**Testo di partenza**
____

Sul panorama della narrativa isolana si è affacciato ultimamente
con La congiura dei loquaci (Sellerio, 2000) Gaetano Savatteri, trentasei
anni, giornalista del Tg5 che da anni vive a Roma. Un romanzo ispirato
ad un fatto realmente accaduto, ossia l'uccisione del sindaco di Racalmuto
Baldassare Tenebra, fatto fuori con un colpo di pistola il 6 novembre 1944.
Savatteri ricostruisce l'inchiesta condotta dai carabinieri del paese con
numerosi testimoni, i "loquaci" del titolo, che cercano di inchiodare "Centodieci",
lo zolfataro inchiodato dalle deposizioni. Si avverte il magistero sciasciano,
che anima l'intera vicenda, fino quasi ad incarnarsi nella figura di un
giovane intellettuale, che parla e pensa come il grande scrittore di Racalmuto.
Il ritmo narrativo essenziale e serrato si snoda attraverso la mediazione
dello sguardo del tenente Adano, con a fianco sempre il fedele Semino,
personaggio che parla un siciliano contaminato con lo swing americano e
la presenza di questo piano linguistico aggiunge smalto alla pagina, che
già risente dell'eco sintattica della parlata isolana. Chi si discosta
abbondantemente dalla tradizione isolana, per guardare alle inquietudini
e alle irrequietezze che ci vengono d'oltralpe, è Costantino Chillura,
nato a Palermo nel 1961. Formatesi in seno al gruppo neoavanguardistico
palermitano, ha collaborato con "Per approssimazione", "Grandevù"
e "L'Ora". Ideatore e interprete di versi reading, happening e recital
ha esordito nel 1989, con la raccolta di poesie Notturnerìe (Alia,
1989), con una prefazione di Leo De Berardinis. Nel 1991 presso Perap è
uscita la raccolta di versi Isuoi, mentre nel 1999, sempre con la stessa
casa editrice, // libercolo dei transeunti: un testo fatto di squarci lirici
e lampi sapienziali, pagine che si nutrono di altre pagine, di opere lontane
ma vicinissime all'autore. Parole dall'aura oracolare, pronte a svelare
verità eterne. Pagine che danno prova dello straordinario potere
dell'autore di rendere visibile ciò che in caso contrario rimane
nascosto, celato, della capacità di restituire alla luce ciò
che altrimenti resterebbe inabissato nelle tenebre: tutto questo, attraverso
l'uso sapiente dell'antifrasi, dell'ossimoro, dell'anamorfismo verbale.

____

**Righe fornite**
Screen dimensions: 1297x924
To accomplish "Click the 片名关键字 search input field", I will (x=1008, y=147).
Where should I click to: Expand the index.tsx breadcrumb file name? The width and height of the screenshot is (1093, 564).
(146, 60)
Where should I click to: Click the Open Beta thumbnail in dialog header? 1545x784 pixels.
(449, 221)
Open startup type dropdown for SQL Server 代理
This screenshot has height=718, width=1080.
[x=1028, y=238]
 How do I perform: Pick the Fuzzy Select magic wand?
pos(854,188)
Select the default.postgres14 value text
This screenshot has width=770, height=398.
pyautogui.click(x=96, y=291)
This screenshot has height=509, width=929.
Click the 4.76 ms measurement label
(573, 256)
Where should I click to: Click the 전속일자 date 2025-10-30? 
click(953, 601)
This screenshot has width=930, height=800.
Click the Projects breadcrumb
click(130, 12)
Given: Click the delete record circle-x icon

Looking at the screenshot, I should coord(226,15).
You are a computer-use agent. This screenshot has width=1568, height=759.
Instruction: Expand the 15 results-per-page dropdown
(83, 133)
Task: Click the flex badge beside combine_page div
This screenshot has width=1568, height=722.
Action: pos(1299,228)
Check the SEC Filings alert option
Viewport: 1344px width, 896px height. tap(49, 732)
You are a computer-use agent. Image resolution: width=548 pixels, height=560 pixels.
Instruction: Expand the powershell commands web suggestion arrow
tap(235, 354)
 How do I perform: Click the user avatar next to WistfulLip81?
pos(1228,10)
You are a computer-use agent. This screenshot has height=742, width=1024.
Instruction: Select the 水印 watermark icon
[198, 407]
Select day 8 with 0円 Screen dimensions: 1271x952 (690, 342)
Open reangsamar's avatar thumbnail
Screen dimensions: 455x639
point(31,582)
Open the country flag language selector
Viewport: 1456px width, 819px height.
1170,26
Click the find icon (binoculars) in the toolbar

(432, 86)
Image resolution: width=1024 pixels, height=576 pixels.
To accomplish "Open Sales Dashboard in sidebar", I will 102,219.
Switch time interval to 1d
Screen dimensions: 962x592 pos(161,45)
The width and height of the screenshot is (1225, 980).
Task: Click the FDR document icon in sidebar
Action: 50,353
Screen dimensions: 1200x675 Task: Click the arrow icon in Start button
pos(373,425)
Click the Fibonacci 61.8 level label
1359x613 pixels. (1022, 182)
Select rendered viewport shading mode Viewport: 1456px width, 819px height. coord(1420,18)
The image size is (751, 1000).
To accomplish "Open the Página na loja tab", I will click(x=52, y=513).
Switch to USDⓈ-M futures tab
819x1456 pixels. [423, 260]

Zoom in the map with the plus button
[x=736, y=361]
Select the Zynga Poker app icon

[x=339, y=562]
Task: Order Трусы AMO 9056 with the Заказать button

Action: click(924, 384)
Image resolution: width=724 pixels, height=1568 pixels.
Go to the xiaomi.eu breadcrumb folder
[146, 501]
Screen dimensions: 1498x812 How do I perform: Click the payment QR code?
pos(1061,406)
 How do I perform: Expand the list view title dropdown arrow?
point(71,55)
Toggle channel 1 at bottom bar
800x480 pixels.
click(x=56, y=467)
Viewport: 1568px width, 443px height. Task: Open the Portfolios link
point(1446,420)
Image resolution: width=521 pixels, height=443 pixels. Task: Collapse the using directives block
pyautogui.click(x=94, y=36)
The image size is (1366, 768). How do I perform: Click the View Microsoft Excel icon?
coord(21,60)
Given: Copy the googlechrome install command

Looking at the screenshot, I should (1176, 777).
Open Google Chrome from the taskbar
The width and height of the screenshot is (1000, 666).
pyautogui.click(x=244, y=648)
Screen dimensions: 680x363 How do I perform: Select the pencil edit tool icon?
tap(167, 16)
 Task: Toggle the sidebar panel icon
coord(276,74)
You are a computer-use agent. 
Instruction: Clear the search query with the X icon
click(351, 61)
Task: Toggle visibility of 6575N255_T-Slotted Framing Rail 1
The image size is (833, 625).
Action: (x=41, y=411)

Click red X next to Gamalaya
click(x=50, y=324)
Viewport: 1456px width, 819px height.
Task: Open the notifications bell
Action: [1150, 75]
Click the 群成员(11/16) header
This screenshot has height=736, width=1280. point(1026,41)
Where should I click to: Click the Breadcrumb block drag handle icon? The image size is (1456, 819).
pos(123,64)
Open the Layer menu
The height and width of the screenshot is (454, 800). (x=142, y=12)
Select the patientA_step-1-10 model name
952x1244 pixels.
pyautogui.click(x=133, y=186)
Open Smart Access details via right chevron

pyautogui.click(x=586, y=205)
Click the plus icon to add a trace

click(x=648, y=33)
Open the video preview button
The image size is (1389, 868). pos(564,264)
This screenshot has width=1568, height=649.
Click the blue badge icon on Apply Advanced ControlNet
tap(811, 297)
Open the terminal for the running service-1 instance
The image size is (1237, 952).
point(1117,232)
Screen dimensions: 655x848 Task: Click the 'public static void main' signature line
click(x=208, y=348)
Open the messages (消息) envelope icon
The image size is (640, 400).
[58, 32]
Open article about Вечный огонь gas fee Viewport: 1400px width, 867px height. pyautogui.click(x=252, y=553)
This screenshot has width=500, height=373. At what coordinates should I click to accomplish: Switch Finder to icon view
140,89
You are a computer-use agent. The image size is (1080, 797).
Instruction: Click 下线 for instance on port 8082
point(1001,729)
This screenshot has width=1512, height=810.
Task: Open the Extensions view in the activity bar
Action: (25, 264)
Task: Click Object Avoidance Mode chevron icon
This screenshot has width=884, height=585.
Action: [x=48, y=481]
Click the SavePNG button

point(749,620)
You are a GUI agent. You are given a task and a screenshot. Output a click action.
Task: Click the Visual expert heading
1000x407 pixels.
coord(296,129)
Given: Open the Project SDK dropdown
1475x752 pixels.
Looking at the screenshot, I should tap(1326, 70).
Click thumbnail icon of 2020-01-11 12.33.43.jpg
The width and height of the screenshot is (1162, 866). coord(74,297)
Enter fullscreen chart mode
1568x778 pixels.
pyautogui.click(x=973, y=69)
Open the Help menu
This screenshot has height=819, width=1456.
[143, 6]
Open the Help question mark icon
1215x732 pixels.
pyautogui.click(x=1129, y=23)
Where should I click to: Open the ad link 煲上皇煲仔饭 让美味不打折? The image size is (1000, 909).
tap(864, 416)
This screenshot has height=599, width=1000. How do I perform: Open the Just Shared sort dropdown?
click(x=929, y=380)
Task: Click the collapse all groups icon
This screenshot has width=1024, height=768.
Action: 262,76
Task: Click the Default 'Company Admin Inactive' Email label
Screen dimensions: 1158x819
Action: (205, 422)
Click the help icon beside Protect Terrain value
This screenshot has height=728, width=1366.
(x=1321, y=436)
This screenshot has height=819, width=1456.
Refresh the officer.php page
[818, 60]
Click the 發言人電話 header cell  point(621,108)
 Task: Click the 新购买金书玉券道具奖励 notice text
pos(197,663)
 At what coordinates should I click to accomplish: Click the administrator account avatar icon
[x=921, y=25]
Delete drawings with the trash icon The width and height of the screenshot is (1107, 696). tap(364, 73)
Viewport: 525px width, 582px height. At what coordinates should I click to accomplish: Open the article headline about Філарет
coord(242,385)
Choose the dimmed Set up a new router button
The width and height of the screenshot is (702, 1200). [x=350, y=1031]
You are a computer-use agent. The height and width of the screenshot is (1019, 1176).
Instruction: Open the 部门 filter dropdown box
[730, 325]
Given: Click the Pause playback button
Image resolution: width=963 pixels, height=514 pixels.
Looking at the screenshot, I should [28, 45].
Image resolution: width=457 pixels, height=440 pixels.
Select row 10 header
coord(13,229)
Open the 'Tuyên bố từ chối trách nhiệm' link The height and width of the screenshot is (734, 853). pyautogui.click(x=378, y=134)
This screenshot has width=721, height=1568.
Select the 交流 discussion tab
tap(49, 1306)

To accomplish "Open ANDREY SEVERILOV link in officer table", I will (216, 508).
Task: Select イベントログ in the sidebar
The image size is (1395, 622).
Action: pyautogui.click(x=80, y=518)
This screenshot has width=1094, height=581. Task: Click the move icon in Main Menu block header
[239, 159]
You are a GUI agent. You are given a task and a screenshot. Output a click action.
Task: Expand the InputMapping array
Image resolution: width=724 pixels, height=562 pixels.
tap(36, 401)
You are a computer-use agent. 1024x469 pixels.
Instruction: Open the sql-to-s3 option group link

____

**Compiti**
(a) Estrai dal testo sulla narrativa siciliana il passo compreso tra "Savatteri ricostruisce l'inchiesta" e "scrittore di Racalmuto.", estremi inclusi.
(b) Prosegui il testo sulla narrativa siciliana dopo l'ultima frase riportata.
Le righe provengono da un'altra fonte.

**Risposte**
(a)
Savatteri ricostruisce l'inchiesta condotta dai carabinieri del paese con
numerosi testimoni, i "loquaci" del titolo, che cercano di inchiodare "Centodieci",
lo zolfataro inchiodato dalle deposizioni. Si avverte il magistero sciasciano,
che anima l'intera vicenda, fino quasi ad incarnarsi nella figura di un
giovane intellettuale, che parla e pensa come il grande scrittore di Racalmuto.

(b)
Una raccolta di meditazioni quasi, volta alla dissoluzione della compattezza
del mondo. "Vi siete mai chiesti perché, ogni qual volta / la neve
si decide a cadere, una strana / felicità inaugura la propria luccicante
/ serenità negli occhi degli uomini? / Perché la neve cancella
tutto ciò / che quegli occhi hanno guardato, / ogni giorno, fino
a quel momento". Versi degni di Kostantinos Kavafis, e come la neve si
comporta la sua scrittura, che si posa sulle cose cancellandone ogni traccia,
per poi disegnare nuovi percorsi, nuove sagome, un mondo nuovo. Per Chillura
la letteratura siciliana non esiste, dei poeti italiani salva solo Emilio
Villa e i suoi punti di riferimento sono Melville e Kafka, mentre come
Gadda pensa che la vita sia la somma di infiniti errori. Sta lavorando
ad un romanzo laborioso, dal vago ordito poliziesco, con una trama pronta
ad esplodere. Una dimensione corale, in cui confluiscono vicende e storie
individuali e collettive, anima la raccolta Racconti di Cometa (1994) di
Stefano Milioto (Sant'Elisabetta, 15-08-1943), docente e direttore del
Centro nazionale di studi pirandelliani di Agrigento. Racconti che, attraverso
un riconoscibile piglio pirandelliano, consegnano l'immagine di una Sicilia
nella sua natura discrasica e ambigua, grazie a spaccati di vita e realtà
tipicamente isolane. Autore dei testi teatrali Un club nell'aldilà
e Perduti amori, pubblicati sulla rivista "Prima fila", ha esordito nel
1988 col romanzo La torre del checco (Ila Palma), seguito poi da Heliopsis
scabra (Firenze libri). Adesso ha in cantiere un nuovo romanzo, che potrebbe
uscire a novembre per i tipi della Luxografica, dal titolo Vita di Augie.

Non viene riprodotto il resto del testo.